TUPELO, Miss. (WCBI) - It’s Sunday morning and the 11 o clock worship service at Crosspointe Chuch is underway.
As members and guests are welcomed, the church’s mission statement is proclaimed.
“We believe every human being deserves to be loved and ministered to unconditionally, regardless of race, how much money you have.”
While most Northeast Mississippi congregations are predominately white, or black, East Tupelo’s Crosspointe Church has a diverse membership.
“I think God has favored me cause I get to see a little bit of heaven before we get there,” said Pastor Kevin Rae.
Pastor Kevin Rae and his wife Lisa started Crosspointe almost nine years ago. Fifty four people were at that first service, now the church has more than 11 hundred members .

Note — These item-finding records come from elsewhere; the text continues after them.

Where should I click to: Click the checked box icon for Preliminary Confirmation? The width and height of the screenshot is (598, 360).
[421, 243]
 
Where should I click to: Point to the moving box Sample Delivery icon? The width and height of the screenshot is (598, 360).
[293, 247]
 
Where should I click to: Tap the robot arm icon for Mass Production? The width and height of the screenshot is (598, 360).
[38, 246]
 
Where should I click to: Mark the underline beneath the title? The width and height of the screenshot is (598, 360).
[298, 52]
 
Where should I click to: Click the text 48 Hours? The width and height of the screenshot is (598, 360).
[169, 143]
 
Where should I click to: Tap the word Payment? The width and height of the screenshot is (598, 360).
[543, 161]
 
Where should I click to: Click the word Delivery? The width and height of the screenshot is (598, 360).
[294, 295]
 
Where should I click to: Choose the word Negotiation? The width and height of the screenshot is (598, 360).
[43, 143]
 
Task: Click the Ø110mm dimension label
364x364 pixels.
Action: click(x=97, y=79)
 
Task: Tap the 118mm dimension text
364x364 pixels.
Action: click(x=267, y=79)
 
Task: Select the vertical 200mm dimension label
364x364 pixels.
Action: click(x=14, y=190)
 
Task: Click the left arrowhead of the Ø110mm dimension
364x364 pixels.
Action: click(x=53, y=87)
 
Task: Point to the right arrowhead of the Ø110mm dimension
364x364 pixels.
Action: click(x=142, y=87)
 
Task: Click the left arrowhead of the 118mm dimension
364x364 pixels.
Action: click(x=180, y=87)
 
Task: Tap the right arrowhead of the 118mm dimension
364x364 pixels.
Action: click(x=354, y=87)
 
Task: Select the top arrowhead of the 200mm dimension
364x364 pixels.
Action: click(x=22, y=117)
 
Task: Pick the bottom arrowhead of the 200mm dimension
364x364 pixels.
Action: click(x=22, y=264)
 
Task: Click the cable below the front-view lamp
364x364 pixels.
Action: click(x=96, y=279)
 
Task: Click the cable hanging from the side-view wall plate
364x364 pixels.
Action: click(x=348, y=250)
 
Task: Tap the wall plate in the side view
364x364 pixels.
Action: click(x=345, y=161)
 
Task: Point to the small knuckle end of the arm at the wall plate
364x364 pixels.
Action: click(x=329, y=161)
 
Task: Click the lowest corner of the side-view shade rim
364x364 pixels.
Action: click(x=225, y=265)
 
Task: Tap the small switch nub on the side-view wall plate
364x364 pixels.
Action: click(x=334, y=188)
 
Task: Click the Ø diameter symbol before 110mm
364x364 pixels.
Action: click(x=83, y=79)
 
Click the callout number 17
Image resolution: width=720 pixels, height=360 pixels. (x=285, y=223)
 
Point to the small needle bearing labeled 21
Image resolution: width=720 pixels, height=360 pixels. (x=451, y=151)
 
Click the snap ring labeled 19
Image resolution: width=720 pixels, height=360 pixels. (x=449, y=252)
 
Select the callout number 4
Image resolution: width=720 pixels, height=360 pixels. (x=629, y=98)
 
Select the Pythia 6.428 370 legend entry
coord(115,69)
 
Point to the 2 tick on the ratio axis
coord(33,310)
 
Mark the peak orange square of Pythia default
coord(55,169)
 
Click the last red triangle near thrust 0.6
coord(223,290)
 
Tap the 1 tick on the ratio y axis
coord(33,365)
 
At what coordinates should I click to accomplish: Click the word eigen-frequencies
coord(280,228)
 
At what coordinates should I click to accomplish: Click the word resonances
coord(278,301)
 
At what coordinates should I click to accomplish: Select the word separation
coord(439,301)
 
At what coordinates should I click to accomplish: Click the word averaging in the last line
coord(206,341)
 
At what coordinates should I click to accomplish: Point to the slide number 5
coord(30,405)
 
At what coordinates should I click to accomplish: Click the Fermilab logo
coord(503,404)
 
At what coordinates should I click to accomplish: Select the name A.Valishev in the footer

And in these days of church growth seminars , strategies, methods and conferences, Pastor Rae says having a racially diverse church has never been the main focus.

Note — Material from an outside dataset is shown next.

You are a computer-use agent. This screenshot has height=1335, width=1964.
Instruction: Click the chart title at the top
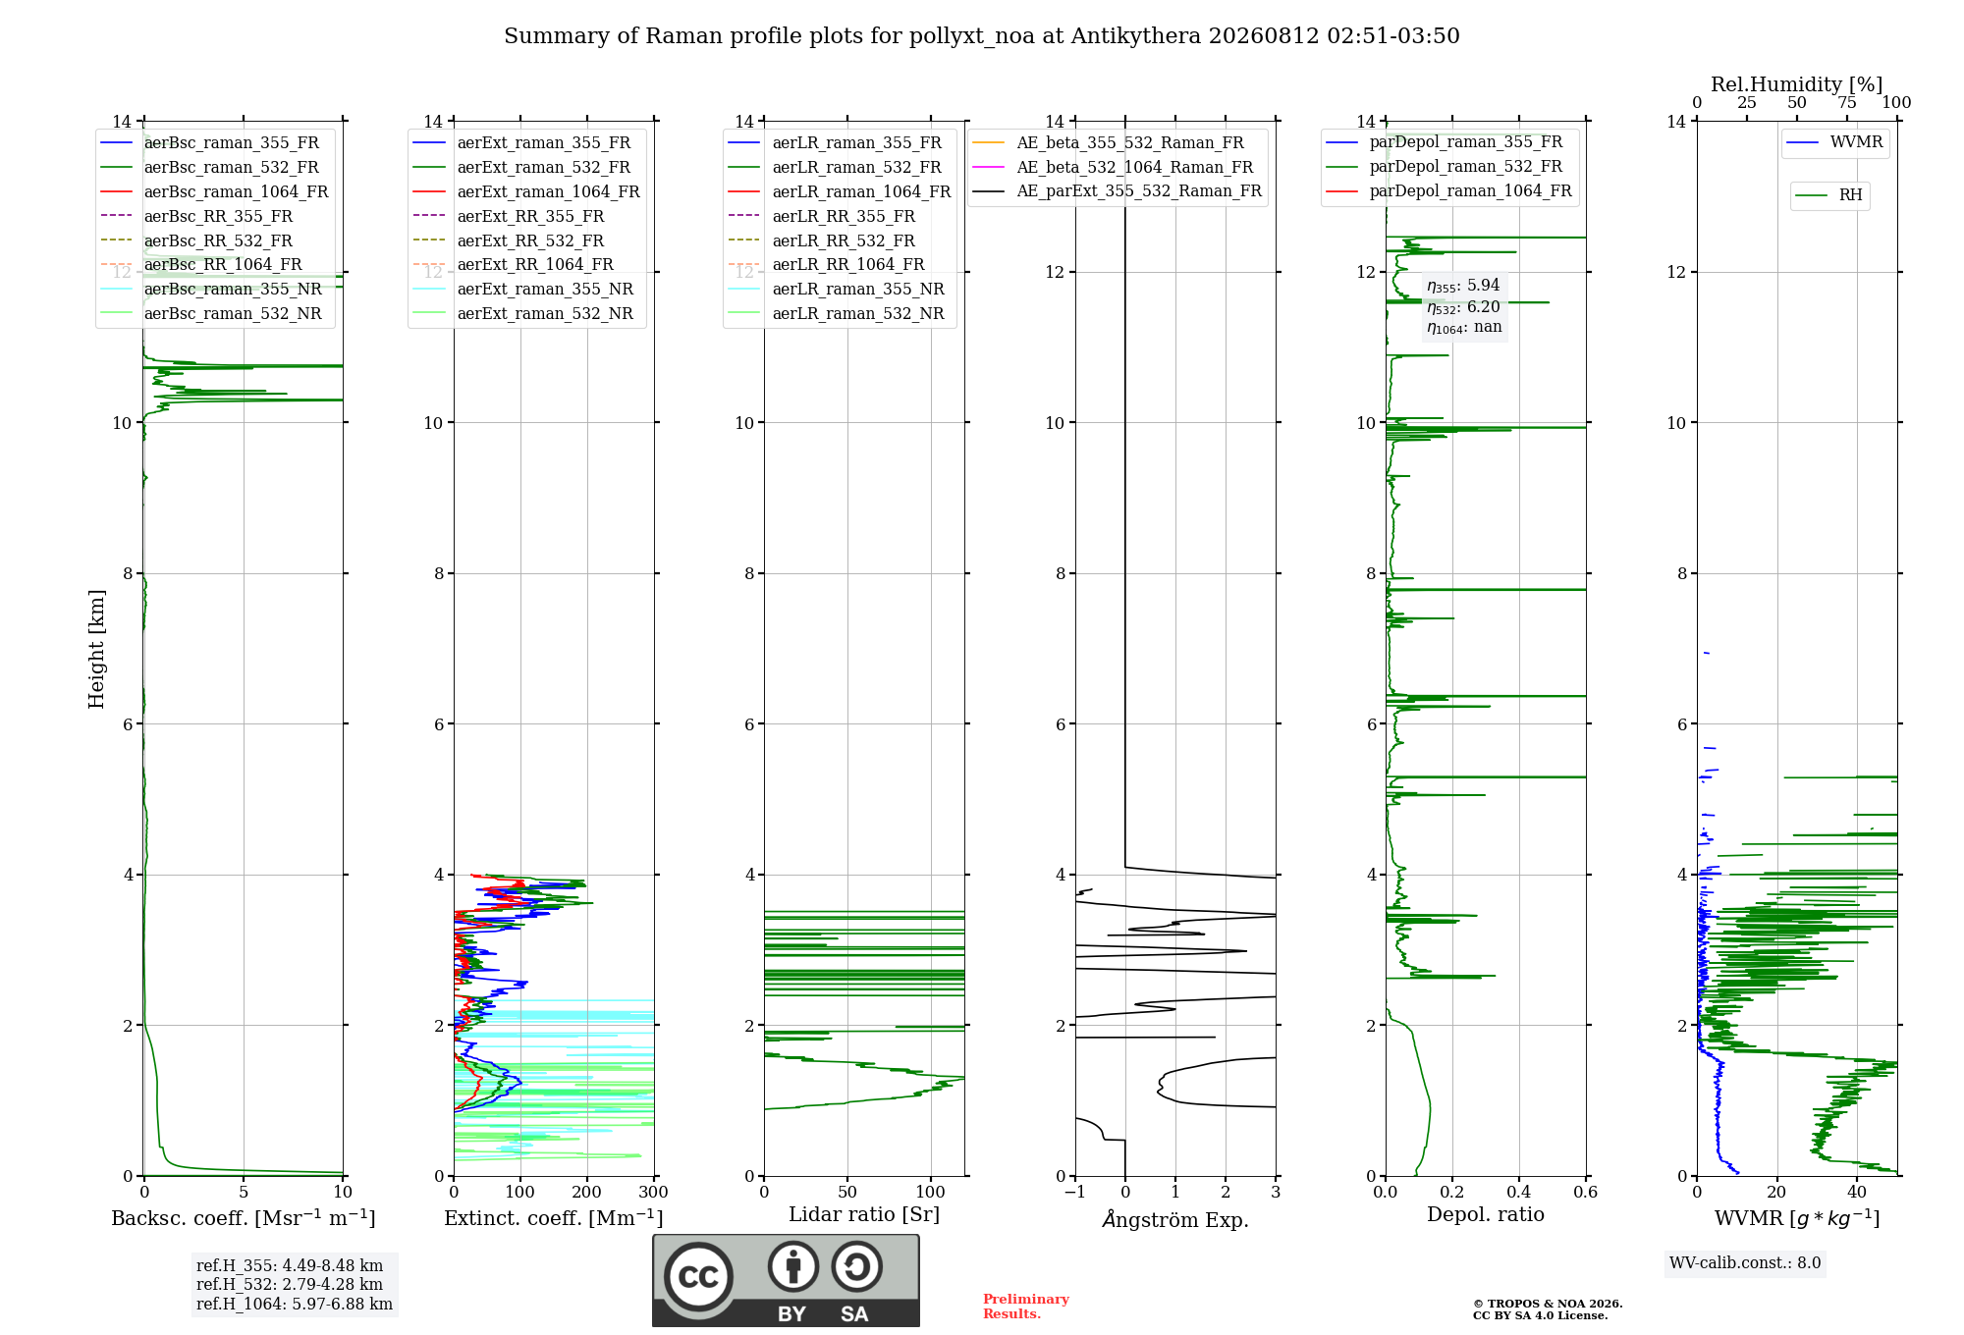click(x=981, y=36)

“There are no restrictions, so we’re not pole fishing here, we’re net fishing. When you cast the net you’re going to get all kinds of stuff,” he said.

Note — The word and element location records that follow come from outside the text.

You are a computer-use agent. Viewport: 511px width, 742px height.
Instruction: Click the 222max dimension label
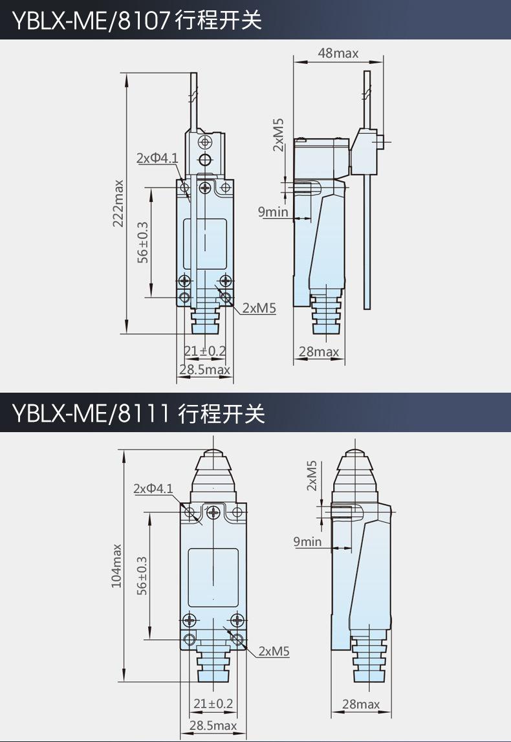(118, 204)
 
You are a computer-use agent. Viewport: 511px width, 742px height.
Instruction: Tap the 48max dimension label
(338, 53)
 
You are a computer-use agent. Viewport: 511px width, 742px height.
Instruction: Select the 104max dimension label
(116, 566)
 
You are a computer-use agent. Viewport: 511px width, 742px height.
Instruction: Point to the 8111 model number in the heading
(144, 413)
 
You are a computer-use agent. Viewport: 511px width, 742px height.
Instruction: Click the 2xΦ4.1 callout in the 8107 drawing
(158, 158)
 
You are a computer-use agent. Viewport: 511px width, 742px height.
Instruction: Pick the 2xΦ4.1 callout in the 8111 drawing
(153, 488)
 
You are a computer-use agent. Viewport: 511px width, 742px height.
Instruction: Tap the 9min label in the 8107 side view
(273, 212)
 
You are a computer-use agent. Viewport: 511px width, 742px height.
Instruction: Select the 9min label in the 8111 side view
(307, 541)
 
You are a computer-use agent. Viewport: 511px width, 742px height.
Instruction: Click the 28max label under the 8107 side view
(319, 352)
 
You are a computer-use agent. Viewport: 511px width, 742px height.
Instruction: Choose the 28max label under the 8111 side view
(361, 704)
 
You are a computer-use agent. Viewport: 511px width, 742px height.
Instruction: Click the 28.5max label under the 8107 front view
(205, 369)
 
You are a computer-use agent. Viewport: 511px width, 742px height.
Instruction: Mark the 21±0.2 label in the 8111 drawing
(213, 704)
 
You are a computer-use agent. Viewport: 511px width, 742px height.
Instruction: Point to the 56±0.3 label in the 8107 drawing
(142, 243)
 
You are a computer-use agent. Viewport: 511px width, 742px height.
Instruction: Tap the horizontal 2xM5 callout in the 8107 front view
(259, 308)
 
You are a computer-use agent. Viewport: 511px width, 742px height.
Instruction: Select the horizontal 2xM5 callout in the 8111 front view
(274, 651)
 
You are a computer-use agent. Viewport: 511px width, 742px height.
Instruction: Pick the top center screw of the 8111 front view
(214, 512)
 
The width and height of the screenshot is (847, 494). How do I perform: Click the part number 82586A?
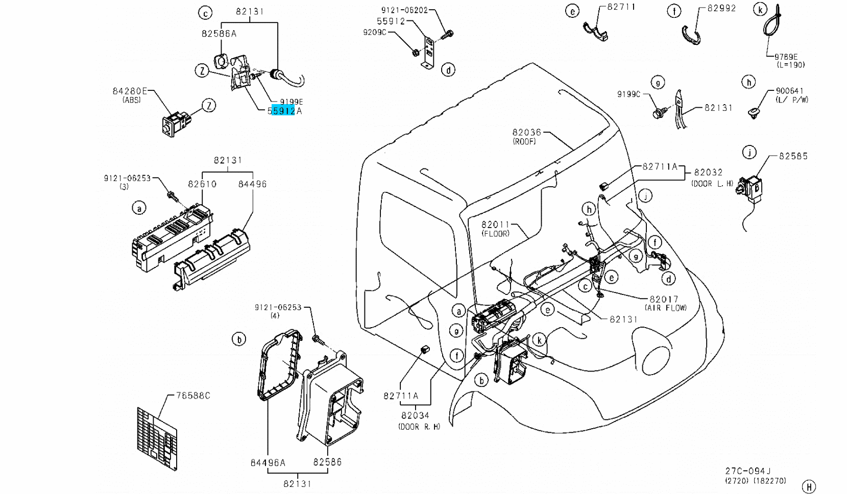[x=219, y=34]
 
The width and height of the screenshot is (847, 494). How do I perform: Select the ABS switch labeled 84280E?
[x=175, y=123]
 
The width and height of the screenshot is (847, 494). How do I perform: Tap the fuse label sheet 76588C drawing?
[x=157, y=438]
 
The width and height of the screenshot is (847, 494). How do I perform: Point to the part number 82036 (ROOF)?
[x=526, y=133]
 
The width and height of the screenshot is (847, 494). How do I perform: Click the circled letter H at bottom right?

The church’s diversity, along with a dynamic youth program helped attract Tony and Joan Kelsie to the church. They moved to the area from Delaware and joined joined Crosspointe a year ago. The couple says Crosspointe is helping to break down some stereotypes about the Magnolia state.
“When we talk to people back in Delaware, Joan’s from Jamaica and everybody has this preconceived notion about Mississippi but there’s one thing that we have noticed, for all the bad everybody notices, there’s a compassion about Mississippi everybody misses out and that’s the story that doesn’t get talked about,” Tony said.
Crosspointe members and staffers know that their multi ethnic congregation is the exception, rather than the rule.
“This isn’t for everybody, I know that and we’re not blind enough to think it is but for the ones it is for, I think you’re missing out on something if you’re not here,” said Care Pastor Ryan Lovvorn.
“I think one of the reasons it’s so segregated is we don’t understand this whole thing is spiritual, in the spiritual realm there is no male or female, it ‘s just the spirit, so I believe people are still looking at color, we look at how big our churches are, how much money we have, I believe that’s one of the reasons we’re segregated cause we’re not in the spirit,” said Associate Pastor Reggie Miller.
“Here we live it, it’s about us living a naked life in front of God and allowing Him to use us, we feel like, what God has created here at Crosspointe, it’s not about a black or white issue, it’s about a Jesus issue,” said Youth Pastor Ron Cottom.
“When it comes to church some of us feel like the white have to go one place, blacks go one place, hispanics go one place and we don’t believe that, we are all one in Christ Jesus and if we can come together and fellowship together, oh how great the joy,” said Joan Kelsie.